Todos contuvieron la respiración.
– ¿Dónde? -quiso saber Martin, algo resentido porque Patrik no se lo había comunicado antes.
– Exactamente no fue en la casa, sino en la cabaña, donde vive su hijo Morgan.
– ¡Demonios! -exclamó Gösta-. Habría apostado el cuello. Sabía que ese locatis estaba involucrado. Ese tipo de gente…
Patrik lo interrumpió.
– Admito que es una circunstancia agravante, pero no quisiera que nos obcecáramos con ella en este momento. Por un lado, no sabemos si fue el padre o el hijo quien la dejó allí. Kaj podría haberla escondido en la cabaña de Morgan. Por otro, quedan demasiados puntos por aclarar y de los que no podemos prescindir. Por ejemplo, la tentativa de Niclas de hacerse con una coartada. O sea que debemos seguir trabajando sobre todos -y subrayó la palabra «todos»- los aspectos que he expuesto en la pizarra. ¿Alguna pregunta?
Mellberg hizo oír su voz.
– Tiene muy buena pinta, Hedström. Buen trabajo. Y, por supuesto, compruebe todo lo que ha ido anotando en la pizarra -advirtió señalando con desgana su bosquejo-, pero yo me inclino a pensar como Gösta. Ese Morgan no parece de fiar, así que, si yo fuera usted -observó histriónico, con una mano en el pecho-, haría todo lo posible por pillarlo. Aunque, claro, usted es el responsable de la investigación, así que es quien decide -concluyó.

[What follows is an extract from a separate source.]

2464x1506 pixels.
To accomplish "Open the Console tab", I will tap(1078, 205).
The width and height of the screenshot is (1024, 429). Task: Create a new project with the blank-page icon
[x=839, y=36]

A nadie le cupo la menor duda de que, en el fondo, lo que pensaba era que Patrik debería seguir su consejo.
Éste no respondió y Mellberg interpretó su silencio como indicio claro de que su mensaje había sido transmitido con éxito. El comisario jefe asintió satisfecho. La resolución del caso era sólo cuestión de tiempo.
Patrik entró resuelto en su despacho dispuesto a encargarse de las tareas del día. El pesado del comisario podía pensar lo que quisiera, pero él no iba a bailar a su son. Cierto que el hallazgo de la cazadora de Sara en la cabaña de Morgan también lo había movido a sacar conclusiones; pero algo, el instinto, la experiencia o simplemente la desconfianza, lo hacían pensar que las cosas no eran lo que parecían.